DUE March 22

  1. 1.a Consider the following 2-players game. One player thinks of a number in the range [1..n]. The other attempts to find the number by asking questions of the form: Is the number bigger equal or smaller than x?" Assume no cheating. We want to minimize the no. of questions required for finding the number (worst case). Design a good strategy for achieving this goal (for the second player).

    1.b Same as 1.a but the first player can choose any positive number (i.e the range is not preset)

    1.c What is the no. of questions required in both 1.a and 1.b (worst case) as a function of n in the first case and as a function of the magnitude of the choosen number in the second case?

  2. You are given a set S cotaining n numbers and a real number x

    2.a Design an algorithm that determines whether there are 2 elements in S whose sum equals x. The complexity should be O(n*logn).

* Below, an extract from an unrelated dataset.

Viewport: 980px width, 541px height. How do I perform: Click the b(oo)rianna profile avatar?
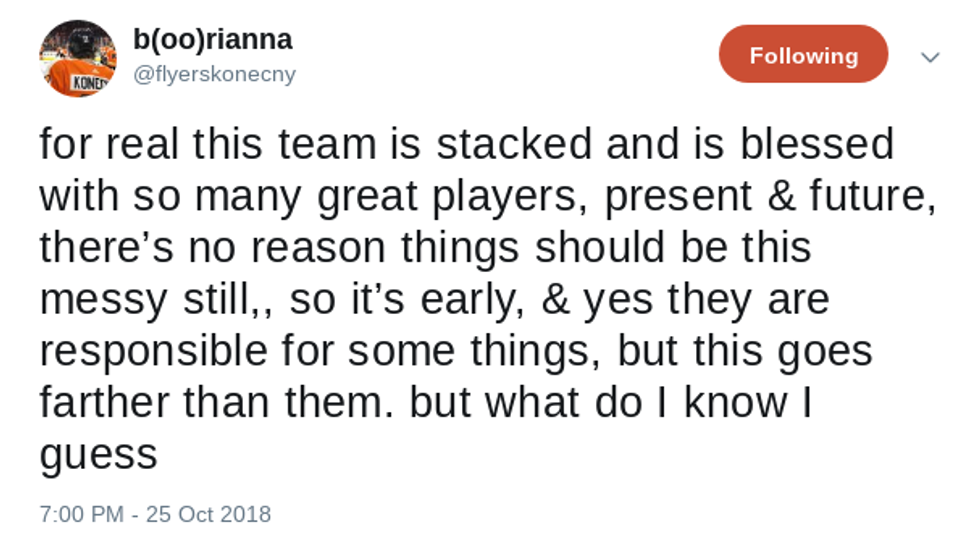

    2.b Suppose now that S is ordered. Solve the same problem as in 2.a in O(n) time.

    Hint: Find a way to eliminate one element from S in constant time and then use induction.

  3. L is a list of unordered keys. Construct a tree T as follows: R is the root of T and T1, T2 are the left and right subtrees hanging from R; Using the first round of Quicksort, split L into L1,P,L2 where P is the Pivot and L1,L2 are the sublists of the numbers smaller and bigger than P respectively; Now insert P into R and, recursively, construct T1 and T2 in the same way from L1 and L2 correspondingly. List all the properties of the resulting tree you can observe. What is the complexity of building T?

  4. Assume the Quicksort procedure applied on a list L[i], i in [1..n] , that chooses the first element of the list as Pivot.

    4.a What is the complexity of the procedure if L is already ordered?

    4.b Same question but L is ordered in reverse order?

    4.c What is the number of "swaps" in both the above cases?

    4.d How would you find the median of L by using a reduced form of Quicksort?

    4.e Find the median of the list below using (d) above. Count the no. of comparisons used.